Char-Grilled Eels--Japanese style (makes 8-10 young eels)

When I visit An Trach Market (in Vietnam) the vendors are always so willing to share with me their best and freshest produce. I have not thought about eating young eels on this trip but when I saw them swimming around in a large container I thought this may be my last chance to eat them! It also seems that even though I do not intend on buying much when I visit An Trach Market, somehow on seeing the fresh ingredients I can be easily convinced by these friendly vendors to try some! My friend Ken (back in New Hampshire) informed me several months back that due to high market demand for baby eels there has been a lot of illegal poaching (for the young eels) in his hometown. I was told these baby eels go for $1000 USD per pound and are shipped to markets in countries such as Japan. 

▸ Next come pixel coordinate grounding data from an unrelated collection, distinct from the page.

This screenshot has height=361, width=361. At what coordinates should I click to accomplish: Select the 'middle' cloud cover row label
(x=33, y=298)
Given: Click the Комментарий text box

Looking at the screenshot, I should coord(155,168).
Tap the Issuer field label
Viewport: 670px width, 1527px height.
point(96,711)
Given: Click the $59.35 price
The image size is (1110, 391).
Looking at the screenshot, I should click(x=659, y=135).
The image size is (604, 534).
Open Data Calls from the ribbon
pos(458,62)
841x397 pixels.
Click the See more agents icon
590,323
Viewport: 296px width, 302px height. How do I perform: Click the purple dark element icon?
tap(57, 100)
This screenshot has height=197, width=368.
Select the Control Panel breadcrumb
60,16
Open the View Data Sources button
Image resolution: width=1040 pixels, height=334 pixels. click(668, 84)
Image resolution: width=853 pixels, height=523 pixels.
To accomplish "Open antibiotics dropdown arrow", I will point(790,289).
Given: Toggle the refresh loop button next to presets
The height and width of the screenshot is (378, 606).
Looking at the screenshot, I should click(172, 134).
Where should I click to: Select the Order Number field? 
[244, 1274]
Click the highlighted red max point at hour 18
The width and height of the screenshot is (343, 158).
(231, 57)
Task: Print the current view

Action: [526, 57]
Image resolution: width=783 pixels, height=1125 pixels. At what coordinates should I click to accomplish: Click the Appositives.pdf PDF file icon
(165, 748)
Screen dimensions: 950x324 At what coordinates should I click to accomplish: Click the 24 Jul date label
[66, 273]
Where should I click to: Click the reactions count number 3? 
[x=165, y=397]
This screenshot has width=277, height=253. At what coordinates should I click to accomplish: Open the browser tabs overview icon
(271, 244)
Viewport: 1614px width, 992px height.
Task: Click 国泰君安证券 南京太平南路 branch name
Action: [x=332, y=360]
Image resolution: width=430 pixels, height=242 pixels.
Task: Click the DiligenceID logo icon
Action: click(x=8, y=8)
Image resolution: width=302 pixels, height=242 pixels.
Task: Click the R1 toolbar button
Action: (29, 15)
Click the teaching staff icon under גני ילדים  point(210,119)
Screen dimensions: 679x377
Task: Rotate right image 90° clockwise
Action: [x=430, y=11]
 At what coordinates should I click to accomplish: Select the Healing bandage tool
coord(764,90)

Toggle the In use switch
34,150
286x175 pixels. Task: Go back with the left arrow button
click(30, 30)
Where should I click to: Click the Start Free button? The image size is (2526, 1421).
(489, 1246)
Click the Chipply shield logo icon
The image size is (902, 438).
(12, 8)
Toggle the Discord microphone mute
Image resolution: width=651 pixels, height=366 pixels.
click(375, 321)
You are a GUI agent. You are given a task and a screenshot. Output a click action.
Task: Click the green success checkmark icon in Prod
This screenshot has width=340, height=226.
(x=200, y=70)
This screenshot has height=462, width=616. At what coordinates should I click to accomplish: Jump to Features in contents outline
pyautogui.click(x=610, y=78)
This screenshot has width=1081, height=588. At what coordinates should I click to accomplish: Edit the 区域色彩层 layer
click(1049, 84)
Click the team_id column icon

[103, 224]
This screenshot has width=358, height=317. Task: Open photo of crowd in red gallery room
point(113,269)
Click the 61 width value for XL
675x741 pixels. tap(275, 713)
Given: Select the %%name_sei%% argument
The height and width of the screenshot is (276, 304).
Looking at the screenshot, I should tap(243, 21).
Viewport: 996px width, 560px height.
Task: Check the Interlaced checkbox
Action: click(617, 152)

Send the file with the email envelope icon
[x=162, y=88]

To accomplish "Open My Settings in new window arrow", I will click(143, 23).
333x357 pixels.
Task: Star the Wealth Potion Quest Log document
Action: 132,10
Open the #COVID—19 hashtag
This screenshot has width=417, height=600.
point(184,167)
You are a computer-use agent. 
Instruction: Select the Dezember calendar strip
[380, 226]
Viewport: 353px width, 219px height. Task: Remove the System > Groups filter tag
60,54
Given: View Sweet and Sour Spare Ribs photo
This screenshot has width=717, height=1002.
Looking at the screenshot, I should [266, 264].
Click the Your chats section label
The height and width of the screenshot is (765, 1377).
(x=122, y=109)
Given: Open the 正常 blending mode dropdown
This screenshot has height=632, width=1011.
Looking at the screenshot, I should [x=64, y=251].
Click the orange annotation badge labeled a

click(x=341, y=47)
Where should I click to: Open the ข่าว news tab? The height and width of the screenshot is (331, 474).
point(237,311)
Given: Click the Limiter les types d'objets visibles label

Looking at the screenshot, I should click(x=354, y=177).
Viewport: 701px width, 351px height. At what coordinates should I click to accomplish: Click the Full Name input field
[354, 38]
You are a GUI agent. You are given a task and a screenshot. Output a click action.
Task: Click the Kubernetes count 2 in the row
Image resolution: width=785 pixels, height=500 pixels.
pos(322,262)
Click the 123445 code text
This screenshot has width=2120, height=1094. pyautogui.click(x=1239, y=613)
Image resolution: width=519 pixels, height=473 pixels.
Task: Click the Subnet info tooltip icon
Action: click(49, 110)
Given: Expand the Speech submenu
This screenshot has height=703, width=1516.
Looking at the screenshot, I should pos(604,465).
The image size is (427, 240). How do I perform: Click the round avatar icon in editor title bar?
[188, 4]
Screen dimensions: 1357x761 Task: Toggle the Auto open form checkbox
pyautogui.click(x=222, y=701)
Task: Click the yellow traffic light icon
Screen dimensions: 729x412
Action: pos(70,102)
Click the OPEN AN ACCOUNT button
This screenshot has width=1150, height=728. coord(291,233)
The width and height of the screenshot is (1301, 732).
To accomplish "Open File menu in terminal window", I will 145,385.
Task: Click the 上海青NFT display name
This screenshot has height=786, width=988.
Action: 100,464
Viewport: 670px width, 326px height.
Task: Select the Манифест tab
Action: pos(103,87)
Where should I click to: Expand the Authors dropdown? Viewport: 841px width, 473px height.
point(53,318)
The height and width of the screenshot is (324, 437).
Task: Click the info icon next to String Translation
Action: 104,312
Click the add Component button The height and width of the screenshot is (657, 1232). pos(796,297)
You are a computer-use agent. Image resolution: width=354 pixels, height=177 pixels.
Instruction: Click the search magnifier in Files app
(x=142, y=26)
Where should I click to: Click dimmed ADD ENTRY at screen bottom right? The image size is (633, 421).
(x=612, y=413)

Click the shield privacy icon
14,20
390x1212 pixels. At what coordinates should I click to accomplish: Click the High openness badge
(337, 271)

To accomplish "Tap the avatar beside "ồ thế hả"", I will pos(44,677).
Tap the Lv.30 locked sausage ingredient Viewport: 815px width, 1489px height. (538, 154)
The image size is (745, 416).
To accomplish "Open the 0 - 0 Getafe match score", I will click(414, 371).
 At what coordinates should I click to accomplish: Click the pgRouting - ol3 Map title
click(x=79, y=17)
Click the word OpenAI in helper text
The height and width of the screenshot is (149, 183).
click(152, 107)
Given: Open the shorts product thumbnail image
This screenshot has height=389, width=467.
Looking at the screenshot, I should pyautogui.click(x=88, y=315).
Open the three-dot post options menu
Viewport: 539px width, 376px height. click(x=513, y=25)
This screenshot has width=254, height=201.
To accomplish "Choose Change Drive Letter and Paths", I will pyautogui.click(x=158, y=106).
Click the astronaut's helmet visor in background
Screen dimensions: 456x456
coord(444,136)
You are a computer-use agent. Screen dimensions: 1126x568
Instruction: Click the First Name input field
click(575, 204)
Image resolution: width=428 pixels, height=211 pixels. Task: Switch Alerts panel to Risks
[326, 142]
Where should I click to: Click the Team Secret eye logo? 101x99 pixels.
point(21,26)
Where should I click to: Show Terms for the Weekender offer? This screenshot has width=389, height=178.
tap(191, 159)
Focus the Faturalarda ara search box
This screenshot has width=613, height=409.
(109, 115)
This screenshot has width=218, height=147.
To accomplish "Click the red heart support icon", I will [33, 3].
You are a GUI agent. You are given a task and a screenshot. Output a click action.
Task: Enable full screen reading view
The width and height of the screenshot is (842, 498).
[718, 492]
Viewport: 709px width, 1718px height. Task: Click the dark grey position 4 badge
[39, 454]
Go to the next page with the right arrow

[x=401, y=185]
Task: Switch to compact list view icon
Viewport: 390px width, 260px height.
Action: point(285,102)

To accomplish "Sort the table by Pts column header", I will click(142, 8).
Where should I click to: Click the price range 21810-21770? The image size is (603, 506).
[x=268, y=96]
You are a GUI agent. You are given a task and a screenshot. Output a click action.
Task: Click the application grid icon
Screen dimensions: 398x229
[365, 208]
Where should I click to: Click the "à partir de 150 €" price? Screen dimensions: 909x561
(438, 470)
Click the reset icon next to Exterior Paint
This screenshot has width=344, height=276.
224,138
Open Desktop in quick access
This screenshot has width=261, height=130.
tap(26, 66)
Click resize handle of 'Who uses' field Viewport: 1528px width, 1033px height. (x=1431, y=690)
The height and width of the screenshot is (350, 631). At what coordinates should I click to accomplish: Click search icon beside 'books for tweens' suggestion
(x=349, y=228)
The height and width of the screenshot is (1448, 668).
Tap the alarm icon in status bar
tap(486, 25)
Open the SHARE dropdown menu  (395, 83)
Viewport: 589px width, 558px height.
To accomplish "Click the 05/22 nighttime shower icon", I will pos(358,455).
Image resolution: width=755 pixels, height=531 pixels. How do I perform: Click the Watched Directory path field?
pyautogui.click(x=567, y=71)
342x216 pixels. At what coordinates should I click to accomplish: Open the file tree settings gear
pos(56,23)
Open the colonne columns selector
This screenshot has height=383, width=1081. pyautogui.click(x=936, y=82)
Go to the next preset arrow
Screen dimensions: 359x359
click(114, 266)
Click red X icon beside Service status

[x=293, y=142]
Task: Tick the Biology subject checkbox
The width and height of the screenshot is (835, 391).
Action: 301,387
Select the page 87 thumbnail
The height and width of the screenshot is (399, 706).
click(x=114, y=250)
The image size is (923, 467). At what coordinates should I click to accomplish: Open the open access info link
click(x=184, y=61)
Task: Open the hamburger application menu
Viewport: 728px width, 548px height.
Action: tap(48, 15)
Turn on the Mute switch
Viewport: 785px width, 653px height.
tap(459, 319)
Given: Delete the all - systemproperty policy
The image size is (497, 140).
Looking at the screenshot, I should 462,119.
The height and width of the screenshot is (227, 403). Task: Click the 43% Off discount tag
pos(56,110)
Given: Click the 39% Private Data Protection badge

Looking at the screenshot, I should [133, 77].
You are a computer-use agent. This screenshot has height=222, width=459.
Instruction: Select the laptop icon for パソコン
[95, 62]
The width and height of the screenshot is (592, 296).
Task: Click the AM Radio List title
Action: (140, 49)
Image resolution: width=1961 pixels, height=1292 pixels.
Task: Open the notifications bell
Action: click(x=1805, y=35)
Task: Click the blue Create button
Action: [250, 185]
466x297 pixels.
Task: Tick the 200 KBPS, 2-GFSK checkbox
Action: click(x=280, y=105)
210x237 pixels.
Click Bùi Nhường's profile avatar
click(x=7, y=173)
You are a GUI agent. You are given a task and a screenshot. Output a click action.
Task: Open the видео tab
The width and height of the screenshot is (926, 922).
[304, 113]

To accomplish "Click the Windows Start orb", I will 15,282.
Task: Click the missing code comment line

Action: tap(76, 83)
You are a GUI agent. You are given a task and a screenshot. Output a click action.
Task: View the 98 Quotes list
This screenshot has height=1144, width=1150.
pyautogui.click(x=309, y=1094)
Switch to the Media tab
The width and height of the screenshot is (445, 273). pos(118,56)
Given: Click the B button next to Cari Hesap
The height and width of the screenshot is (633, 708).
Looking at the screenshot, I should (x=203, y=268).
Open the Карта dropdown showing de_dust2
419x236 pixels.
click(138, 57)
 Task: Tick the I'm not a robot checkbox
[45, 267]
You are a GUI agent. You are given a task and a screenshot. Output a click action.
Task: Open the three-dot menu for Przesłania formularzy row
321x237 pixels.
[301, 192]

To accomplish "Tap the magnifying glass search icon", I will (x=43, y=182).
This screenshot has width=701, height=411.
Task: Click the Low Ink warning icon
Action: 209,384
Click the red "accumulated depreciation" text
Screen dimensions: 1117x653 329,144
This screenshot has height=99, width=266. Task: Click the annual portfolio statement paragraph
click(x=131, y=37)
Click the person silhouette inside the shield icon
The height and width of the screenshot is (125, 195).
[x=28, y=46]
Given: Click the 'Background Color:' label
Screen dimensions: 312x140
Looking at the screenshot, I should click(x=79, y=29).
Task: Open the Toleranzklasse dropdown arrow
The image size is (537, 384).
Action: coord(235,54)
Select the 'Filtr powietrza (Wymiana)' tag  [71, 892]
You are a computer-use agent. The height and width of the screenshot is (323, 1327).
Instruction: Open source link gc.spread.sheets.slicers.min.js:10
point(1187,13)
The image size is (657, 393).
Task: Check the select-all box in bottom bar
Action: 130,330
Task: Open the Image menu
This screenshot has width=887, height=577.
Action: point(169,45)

The eel vendor beat each eel's head with a heavy mallet to kill it and then cleaned all 8 for me. I left her with the eels after I saw how she killed one and told her I will return for them after shopping. After she cleaned them I still had to scrape the skin well and remove the belly contents once home. I then rub them well with vinegar until all the slime is gone. I slice into both sides of the backbone to semi fillet them. After this I pour about half of the sauce to marinade them in a clean bag. I char-grilled these and they tasted pretty good, not soft and mushy like what you get from most Japanese restaurants across the United States. Shiho, my Japanese friend, confirmed that the Japanese char-grilled eels do not have any garlic or ginger. However, I prefer these ingredients in my eels. You may omit them but they may not be as tasty (my opinion).  

My grandmother has never eaten eels in her 95 years. However, after I made them she actually tried a little piece and thought it was tasty. So far she ate most of my food with the exception of the grilled mice which she was too afraid to try.

char-grilled (Vietnamese style)
Char-Grilled Eels (makes 8-10 young eels)


1/2 cup rice wine
1/2 cup soy sauce
1/4 cup sugar
2 garlic, grated
1 Tbsp grated ginger
8 small eels (about 1/2 kg or 1 lb), cleaned well (see instructions below on how to clean eels)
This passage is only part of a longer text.